• [Given records]
________________

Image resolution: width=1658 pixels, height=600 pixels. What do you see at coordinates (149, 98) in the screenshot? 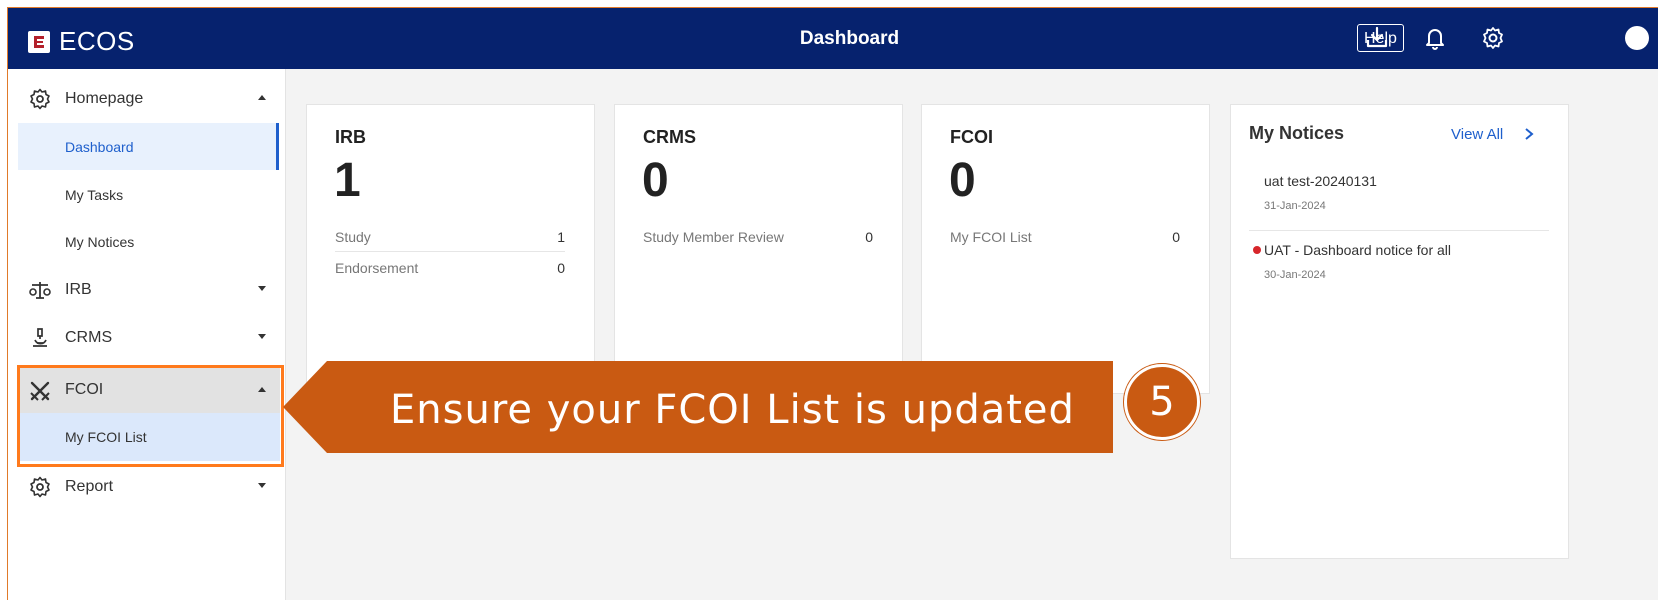
I see `sidebar-group-homepage: Homepage` at bounding box center [149, 98].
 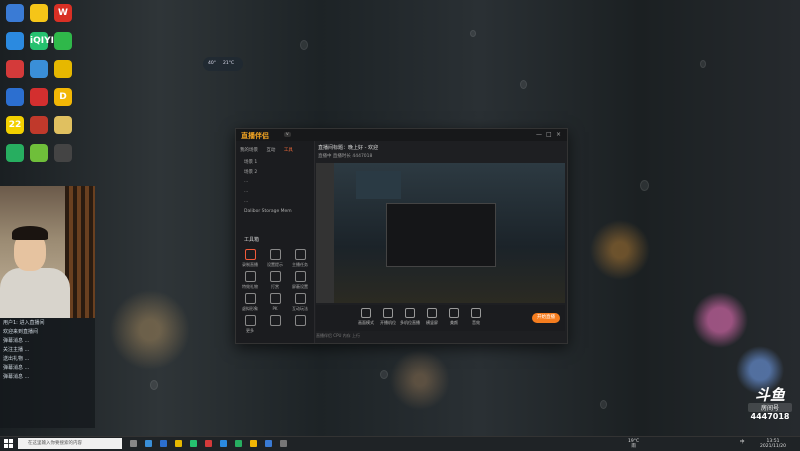 I want to click on sidebar-item-5: Dalibor Storage Mem, so click(x=268, y=212).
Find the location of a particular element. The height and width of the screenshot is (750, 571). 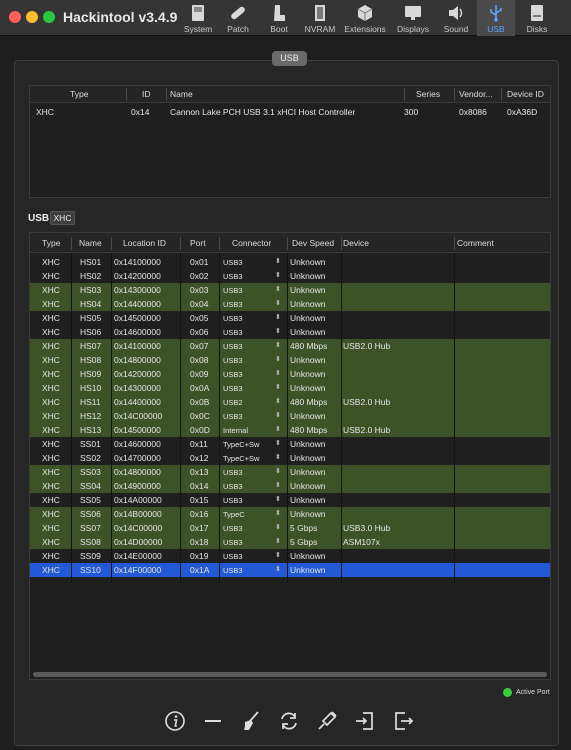

injector-icon is located at coordinates (327, 721).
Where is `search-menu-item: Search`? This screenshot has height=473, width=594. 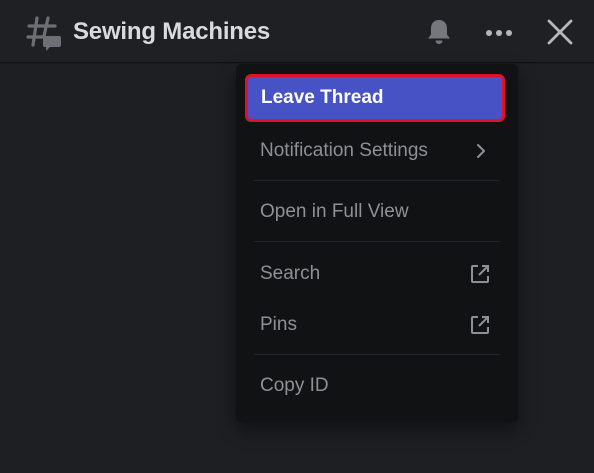 search-menu-item: Search is located at coordinates (375, 274).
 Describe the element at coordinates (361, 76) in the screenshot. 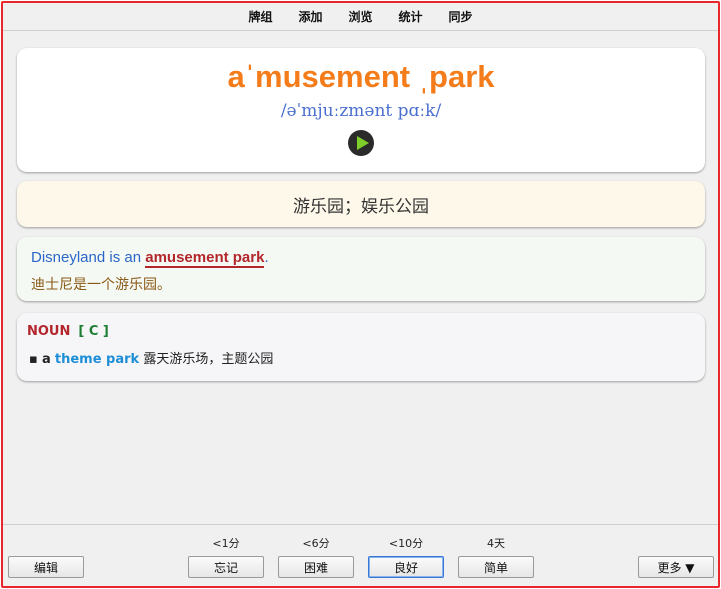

________________

• [Task requirements] Render the records from their start through the line containing "I want to click" as a JSON list of strings, one per line, with blank lines and pictures omitted.

• [Reply]
[
  "Image resolution: width=1658 pixels, height=600 pixels. What do you see at coordinates (149, 98) in the screenshot? ",
  "I see `sidebar-group-homepage: Homepage` at bounding box center [149, 98].",
  "  I want to click on sidebar-item-5: Dalibor Storage Mem, so click(x=268, y=212)."
]